Stored records:
*** Begin section ***

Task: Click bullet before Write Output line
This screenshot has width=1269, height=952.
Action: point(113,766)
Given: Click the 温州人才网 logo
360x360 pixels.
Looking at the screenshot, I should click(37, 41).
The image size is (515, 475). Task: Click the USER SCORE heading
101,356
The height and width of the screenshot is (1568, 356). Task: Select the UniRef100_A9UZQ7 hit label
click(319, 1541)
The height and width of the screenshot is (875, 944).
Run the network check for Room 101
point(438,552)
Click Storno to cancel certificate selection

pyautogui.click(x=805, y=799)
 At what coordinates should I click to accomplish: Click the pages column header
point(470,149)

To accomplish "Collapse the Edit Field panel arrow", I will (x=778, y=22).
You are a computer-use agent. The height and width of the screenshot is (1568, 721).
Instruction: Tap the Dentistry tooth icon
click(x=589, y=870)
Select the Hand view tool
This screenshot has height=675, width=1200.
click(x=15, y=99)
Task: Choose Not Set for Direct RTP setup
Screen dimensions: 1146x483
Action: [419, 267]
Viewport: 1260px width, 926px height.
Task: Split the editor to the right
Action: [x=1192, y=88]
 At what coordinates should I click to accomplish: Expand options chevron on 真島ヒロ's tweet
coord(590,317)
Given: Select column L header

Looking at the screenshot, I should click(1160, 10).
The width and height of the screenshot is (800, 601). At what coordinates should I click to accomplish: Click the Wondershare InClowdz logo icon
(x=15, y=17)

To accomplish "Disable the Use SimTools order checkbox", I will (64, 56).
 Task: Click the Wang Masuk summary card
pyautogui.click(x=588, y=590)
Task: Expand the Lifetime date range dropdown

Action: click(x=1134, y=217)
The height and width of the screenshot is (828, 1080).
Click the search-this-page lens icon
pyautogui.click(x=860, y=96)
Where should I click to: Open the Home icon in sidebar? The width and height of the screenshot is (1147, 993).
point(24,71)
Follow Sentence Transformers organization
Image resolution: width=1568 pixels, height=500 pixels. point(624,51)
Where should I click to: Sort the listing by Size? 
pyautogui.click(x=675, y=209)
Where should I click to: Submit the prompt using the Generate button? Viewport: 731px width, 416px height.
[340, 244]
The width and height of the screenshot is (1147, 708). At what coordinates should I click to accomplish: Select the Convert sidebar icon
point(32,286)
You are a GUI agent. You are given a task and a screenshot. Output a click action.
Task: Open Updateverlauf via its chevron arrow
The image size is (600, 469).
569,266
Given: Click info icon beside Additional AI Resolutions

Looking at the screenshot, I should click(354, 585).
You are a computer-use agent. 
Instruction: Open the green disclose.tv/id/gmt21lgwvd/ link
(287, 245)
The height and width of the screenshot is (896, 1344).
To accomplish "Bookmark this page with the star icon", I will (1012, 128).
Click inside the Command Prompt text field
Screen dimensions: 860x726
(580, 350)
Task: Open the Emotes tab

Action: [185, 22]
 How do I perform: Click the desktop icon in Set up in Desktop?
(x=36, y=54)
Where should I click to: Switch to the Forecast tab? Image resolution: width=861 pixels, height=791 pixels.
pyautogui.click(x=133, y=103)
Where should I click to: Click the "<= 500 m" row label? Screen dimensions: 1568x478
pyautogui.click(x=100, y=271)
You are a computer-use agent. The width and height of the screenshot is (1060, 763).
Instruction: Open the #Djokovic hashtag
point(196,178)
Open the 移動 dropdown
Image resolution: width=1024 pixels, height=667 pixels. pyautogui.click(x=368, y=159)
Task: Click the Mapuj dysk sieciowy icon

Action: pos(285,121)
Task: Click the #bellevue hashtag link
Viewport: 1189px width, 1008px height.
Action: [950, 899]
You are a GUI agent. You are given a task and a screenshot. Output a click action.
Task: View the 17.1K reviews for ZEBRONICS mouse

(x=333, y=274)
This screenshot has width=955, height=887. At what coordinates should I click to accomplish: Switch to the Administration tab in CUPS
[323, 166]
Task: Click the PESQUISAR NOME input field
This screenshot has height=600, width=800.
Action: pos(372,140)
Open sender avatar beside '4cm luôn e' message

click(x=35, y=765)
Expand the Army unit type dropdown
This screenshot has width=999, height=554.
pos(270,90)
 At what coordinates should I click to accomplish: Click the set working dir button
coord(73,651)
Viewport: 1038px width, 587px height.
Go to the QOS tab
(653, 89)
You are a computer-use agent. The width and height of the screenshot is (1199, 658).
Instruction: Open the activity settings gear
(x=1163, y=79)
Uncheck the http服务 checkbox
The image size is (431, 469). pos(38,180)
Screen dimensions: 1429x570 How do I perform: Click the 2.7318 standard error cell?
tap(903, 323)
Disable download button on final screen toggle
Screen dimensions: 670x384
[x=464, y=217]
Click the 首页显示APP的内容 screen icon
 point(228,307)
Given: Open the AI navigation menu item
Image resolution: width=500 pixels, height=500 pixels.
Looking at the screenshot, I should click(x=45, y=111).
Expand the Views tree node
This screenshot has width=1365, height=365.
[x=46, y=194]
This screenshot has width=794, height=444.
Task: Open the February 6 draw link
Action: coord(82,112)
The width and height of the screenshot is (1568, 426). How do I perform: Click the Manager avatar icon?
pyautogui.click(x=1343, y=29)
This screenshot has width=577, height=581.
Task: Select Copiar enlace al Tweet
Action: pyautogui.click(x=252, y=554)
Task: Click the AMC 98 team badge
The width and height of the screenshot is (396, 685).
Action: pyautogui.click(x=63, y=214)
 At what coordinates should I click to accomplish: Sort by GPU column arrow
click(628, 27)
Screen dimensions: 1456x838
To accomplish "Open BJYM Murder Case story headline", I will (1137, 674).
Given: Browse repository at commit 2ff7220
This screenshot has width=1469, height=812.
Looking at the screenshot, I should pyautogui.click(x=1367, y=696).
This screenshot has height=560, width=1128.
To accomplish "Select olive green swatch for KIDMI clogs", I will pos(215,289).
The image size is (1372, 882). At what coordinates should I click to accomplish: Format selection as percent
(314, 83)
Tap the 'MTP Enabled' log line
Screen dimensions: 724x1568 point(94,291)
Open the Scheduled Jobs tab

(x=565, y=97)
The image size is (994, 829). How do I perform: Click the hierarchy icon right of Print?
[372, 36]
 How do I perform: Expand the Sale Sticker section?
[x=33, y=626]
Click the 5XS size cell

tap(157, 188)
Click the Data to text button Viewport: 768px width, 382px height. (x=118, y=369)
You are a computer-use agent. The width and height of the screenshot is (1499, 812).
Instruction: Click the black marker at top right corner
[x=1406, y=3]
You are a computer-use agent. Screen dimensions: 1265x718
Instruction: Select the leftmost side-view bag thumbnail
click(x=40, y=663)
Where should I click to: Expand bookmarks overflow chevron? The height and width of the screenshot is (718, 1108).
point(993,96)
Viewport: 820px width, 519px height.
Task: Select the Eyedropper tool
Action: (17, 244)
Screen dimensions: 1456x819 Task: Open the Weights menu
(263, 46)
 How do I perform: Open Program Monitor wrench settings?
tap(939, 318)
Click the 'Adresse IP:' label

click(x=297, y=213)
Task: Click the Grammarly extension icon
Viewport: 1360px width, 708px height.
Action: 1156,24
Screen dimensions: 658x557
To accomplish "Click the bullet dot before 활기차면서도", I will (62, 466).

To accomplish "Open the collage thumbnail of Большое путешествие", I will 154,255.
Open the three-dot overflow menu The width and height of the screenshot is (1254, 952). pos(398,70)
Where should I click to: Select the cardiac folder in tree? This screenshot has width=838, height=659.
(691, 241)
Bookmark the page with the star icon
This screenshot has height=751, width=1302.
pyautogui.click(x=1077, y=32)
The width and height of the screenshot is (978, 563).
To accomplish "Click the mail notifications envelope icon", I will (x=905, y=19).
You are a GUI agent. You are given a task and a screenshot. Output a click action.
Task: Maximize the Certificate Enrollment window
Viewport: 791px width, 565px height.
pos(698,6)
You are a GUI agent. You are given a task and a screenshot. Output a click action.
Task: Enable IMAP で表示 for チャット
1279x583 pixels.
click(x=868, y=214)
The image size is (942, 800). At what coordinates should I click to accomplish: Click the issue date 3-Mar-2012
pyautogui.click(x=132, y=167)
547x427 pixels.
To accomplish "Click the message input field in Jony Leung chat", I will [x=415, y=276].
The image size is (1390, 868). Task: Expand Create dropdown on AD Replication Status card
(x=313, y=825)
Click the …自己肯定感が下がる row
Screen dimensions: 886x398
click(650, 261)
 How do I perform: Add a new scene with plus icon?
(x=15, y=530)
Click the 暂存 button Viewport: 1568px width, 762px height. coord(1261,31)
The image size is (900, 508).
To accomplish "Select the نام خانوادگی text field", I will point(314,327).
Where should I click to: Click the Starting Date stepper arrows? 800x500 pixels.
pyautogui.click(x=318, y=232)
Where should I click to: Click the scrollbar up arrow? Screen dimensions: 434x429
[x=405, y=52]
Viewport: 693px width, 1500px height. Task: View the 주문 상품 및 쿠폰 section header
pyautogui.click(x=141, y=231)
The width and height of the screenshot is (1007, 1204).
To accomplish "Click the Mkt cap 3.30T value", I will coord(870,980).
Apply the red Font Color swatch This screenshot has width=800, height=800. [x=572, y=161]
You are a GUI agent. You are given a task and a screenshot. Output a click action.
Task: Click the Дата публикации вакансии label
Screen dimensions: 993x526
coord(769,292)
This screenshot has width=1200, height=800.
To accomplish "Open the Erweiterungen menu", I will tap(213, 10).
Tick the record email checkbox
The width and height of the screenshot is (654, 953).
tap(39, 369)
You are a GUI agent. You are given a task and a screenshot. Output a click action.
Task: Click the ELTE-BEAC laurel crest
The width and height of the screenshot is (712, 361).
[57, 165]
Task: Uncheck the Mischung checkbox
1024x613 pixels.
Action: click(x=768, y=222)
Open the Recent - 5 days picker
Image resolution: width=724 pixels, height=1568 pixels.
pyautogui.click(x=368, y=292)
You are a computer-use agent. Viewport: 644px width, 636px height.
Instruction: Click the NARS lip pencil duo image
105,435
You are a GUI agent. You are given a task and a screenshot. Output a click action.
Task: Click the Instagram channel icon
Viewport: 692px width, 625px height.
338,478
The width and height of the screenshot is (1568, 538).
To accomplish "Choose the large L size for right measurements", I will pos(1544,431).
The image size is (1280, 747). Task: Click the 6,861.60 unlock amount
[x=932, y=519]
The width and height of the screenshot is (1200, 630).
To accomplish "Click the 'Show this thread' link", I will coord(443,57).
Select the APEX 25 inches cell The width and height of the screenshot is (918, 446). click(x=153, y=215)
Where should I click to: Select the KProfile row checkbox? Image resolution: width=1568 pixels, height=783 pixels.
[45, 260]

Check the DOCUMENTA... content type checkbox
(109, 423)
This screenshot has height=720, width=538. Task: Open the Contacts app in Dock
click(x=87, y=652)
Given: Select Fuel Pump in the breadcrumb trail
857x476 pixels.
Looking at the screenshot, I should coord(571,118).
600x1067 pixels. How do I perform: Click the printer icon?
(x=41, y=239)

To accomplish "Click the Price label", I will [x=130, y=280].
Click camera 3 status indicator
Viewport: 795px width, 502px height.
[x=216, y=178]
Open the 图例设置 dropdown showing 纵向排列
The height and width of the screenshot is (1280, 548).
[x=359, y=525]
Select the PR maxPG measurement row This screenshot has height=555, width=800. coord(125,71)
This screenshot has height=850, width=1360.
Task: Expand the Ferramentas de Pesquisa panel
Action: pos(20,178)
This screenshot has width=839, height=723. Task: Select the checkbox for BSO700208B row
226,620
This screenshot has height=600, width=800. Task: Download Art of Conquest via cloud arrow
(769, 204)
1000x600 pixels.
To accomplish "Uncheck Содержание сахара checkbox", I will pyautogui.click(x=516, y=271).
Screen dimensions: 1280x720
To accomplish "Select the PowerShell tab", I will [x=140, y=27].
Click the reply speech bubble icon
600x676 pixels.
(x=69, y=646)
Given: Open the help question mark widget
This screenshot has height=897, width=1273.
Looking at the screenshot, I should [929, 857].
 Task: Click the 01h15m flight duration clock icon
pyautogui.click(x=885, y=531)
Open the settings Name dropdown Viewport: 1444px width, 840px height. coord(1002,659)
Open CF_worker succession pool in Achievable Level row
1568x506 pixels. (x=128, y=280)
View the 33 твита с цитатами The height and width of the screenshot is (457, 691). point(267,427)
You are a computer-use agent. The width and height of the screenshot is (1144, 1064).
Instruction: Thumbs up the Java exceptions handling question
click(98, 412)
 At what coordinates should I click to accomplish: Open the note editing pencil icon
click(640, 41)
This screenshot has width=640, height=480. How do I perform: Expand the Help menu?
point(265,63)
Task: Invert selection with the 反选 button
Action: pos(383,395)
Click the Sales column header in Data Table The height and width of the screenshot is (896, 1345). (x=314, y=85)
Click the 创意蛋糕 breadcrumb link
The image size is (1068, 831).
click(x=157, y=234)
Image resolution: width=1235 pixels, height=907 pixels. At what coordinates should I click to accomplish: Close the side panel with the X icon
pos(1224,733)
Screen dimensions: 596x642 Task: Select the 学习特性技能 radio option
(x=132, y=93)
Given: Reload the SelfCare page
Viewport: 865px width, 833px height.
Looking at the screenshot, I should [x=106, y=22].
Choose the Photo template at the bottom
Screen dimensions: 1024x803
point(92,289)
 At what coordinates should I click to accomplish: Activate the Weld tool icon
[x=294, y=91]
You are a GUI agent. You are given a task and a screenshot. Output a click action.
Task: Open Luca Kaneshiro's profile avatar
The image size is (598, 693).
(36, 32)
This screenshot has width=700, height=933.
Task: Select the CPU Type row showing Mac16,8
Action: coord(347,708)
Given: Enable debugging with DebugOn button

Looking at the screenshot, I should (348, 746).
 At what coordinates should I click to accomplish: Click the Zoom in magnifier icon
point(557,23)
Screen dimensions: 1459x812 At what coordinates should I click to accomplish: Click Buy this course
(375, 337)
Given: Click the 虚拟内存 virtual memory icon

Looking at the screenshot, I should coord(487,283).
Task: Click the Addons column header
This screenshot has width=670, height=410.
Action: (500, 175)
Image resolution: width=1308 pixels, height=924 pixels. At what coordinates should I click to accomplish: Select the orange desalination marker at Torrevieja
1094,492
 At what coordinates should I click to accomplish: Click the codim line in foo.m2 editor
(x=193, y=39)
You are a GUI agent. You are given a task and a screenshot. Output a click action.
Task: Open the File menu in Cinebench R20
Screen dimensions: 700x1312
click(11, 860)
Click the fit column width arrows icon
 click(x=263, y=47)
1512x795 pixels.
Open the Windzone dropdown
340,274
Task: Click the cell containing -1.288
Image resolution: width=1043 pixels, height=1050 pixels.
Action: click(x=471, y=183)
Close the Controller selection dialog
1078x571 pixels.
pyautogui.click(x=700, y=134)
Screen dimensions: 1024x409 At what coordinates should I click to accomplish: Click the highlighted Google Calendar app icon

*** End section ***

*The problem*: Within the entries above, find the string "computer" and return each line that holds it.

*Result*:
You are a computer-use agent. The height and width of the screenshot is (1568, 721).
You are a computer-use agent. 
You are a computer-use agent. The width and height of the screenshot is (1060, 763).
You are a computer-use agent. The width and height of the screenshot is (1199, 658).
You are a computer-use agent. The width and height of the screenshot is (1499, 812).
You are a computer-use agent. Screen dimensions: 1265x718
You are a computer-use agent. Viewport: 644px width, 636px height.
You are a computer-use agent. The width and height of the screenshot is (1144, 1064).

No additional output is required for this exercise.